Wie Italiens Innenminister die Religion missbraucht
Matteo Salvini auf dem Domplatz in Mailand. Er küsst einen Rosenkranz, hält ihn in die Höhe. So werden ihn die Zeitungen am nächsten Tag präsentieren. Matteo Salvini nach der Europawahl, nach der er sich als der große neue Star der europäischen Rechten feiern lassen kann: Er hält den Rosenkranz in den Händen, das Kreuz als Symbol des Christentums in die Höhe.
Sein Wahlerfolg und die Passion Christi? Wo ist der Zusammenhang? Es gibt ihn nicht. Was auch immer Matteo Salvini glauben machen will, für ihn ist das Kreuz nur ein Symbol für Tradition, das Rosenkranzbeten ein Ritus. Diese Riten stellt er gegen die Einwanderer, die andere Religionen mitbringen – ob sie vielleicht doch auch Christen sein könnten, ist für ihn nicht relevant. Er stellt den Rosenkranz gegen die Veränderungen der heutigen Welt, als ein Symbol für die alteingesessenen Italiener mit ihren Bräuchen und Sitten dar. Das ist Folklore. Das ist Tracht, Gewohnheit, Kindheit. Es ist ein Symbol gegen Veränderung und für die eigene Identität. Salvini deutet den Rosenkranz ausschließlich national.
Die Botschaft Christi ist ihm dabei gleich. Sie wäre auch viel zu kompliziert und würde zugleich Implikationen mit sich bringen – liebe deinen Nächsten; wer ist dein Nächster? – die ganz und gar nicht in Salvinis politisches Programm passen.
So durchsichtig die Verwendung religiöser Symbole als Identitätsträger bei ihm ist, so bedauerlich bis erschütternd ist es, dass sie Wirkung zeigen. Den Christen, denen es um das Fortdauern der Botschaft Christi geht, die sollten überzeugt für ihren Glauben einstehen und ihre Riten und Traditionen aufrecht erhalten – und in dieser unerschütterlichen Überzeugung offen auf ihre Nächsten zugehen. Und ja, sogar und gerade Muslimen gegenüber. Das Gleichnis des barmherzigen Samariters ist so berühmt und doch so sehr vergessen.
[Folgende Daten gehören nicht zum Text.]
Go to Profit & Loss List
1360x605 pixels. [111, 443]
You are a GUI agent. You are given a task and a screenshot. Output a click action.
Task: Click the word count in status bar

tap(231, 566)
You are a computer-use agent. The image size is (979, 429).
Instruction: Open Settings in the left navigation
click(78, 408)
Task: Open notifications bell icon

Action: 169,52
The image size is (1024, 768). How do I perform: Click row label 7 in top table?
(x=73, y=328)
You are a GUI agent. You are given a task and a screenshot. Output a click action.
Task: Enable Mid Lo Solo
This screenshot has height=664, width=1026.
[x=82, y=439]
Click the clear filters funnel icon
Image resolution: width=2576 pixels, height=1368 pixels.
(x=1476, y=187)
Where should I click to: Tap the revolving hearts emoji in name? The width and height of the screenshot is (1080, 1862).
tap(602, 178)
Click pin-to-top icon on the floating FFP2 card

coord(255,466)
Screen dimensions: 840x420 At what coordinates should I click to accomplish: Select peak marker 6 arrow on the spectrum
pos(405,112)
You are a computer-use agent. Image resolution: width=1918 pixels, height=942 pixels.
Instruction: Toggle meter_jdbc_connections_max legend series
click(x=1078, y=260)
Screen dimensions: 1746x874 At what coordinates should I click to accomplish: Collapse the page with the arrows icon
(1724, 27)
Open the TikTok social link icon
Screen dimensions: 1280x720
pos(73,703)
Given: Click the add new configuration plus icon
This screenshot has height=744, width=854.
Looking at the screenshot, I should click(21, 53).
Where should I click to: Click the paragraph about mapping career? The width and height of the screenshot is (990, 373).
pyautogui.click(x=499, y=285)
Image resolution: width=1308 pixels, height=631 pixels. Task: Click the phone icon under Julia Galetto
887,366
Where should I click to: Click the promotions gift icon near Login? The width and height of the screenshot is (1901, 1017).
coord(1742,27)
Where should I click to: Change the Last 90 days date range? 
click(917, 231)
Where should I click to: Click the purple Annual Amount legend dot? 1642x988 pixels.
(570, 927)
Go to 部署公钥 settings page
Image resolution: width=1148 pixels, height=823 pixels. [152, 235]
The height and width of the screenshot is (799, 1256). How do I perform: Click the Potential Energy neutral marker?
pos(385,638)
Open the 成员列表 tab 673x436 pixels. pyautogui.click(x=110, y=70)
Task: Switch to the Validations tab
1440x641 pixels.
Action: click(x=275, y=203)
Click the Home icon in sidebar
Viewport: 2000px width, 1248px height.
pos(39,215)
Die Angst um die eigene Kultur entsteht dort, wo wir selbst nicht mehr von ihr und ihrem Wert überzeugt sind. Weil der Glaube und die Traditionen bröckeln, halten wir sie wie morsche Waffen gegen die, die eine andere Kultur mitbringen. Das ist paradox, wenden sich doch die meisten in Europa freiwillig und aus freier Überzeugung vom Christentum ab. Doch wer noch daran hängt, ist sich seiner Sache auch nicht sicher. Wenn wir uns unserer Sache sicher wären, dann müssten wir keine Angst haben. Dann könnte Salvini nicht glauben, seine menschenverachtende Haltung und der Rosenkranz seien miteinander vereinbar.